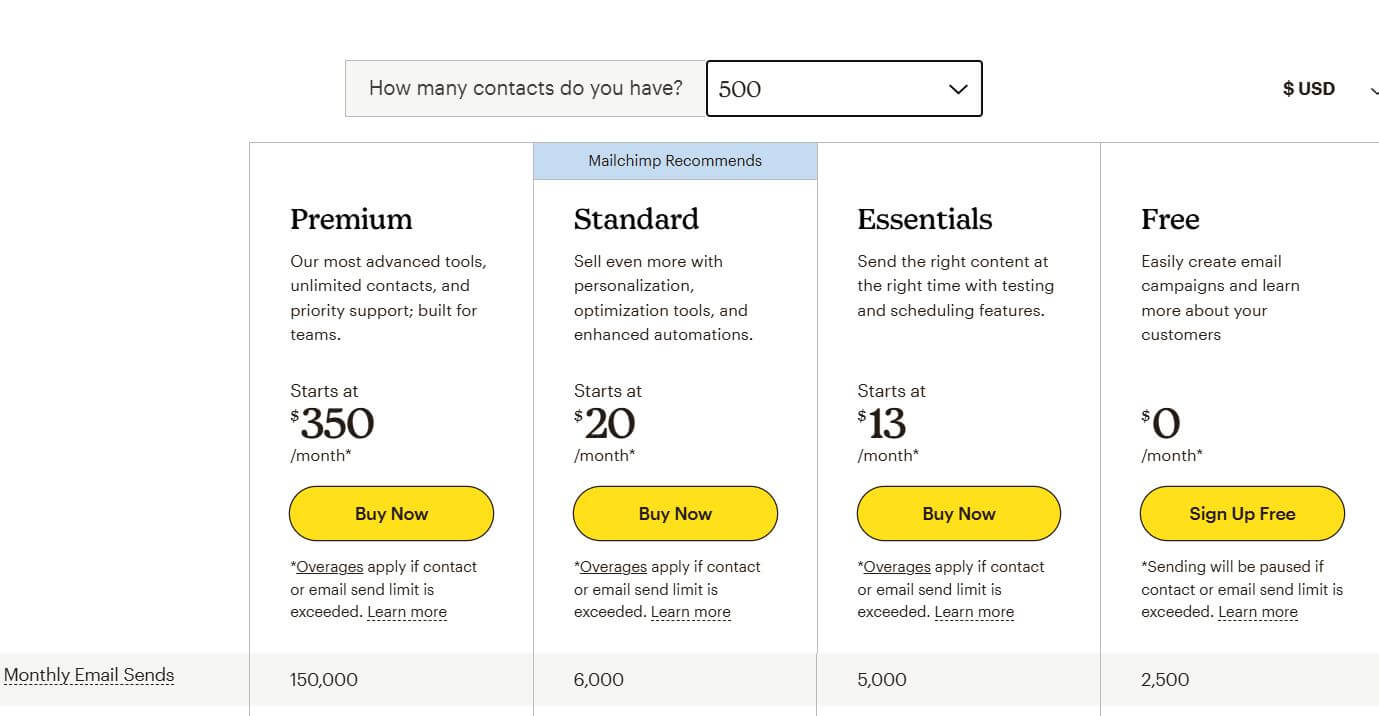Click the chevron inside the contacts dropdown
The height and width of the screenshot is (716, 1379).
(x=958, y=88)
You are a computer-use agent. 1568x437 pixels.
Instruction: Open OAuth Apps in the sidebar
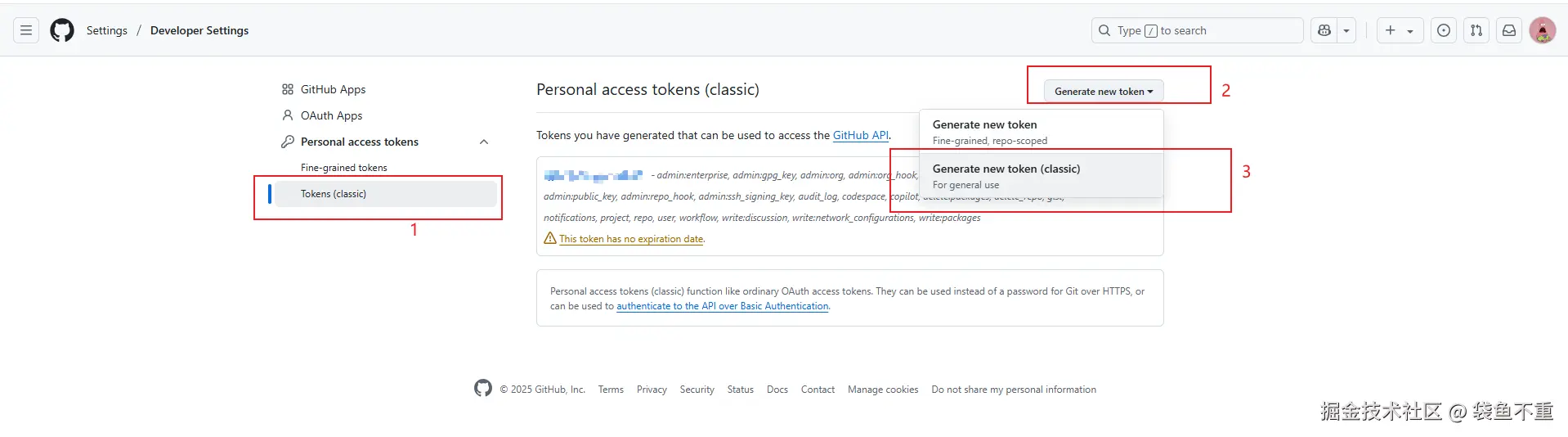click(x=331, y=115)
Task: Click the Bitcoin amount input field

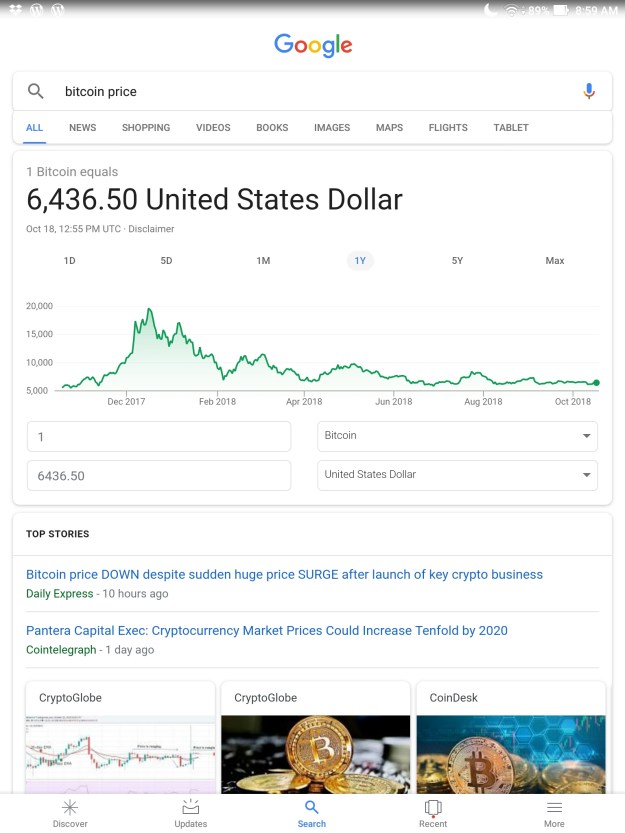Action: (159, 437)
____________________
• **Problem**:
Beginning with the line in which "You are a computer-use" appears, repeat exactly each line down to the close of the material, leaving every picture out.

• **Written reply**:
You are a computer-use agent. 1568x437 pixels.
Instruction: Open OAuth Apps in the sidebar
click(x=331, y=115)
Task: Click the Bitcoin amount input field

Action: (159, 437)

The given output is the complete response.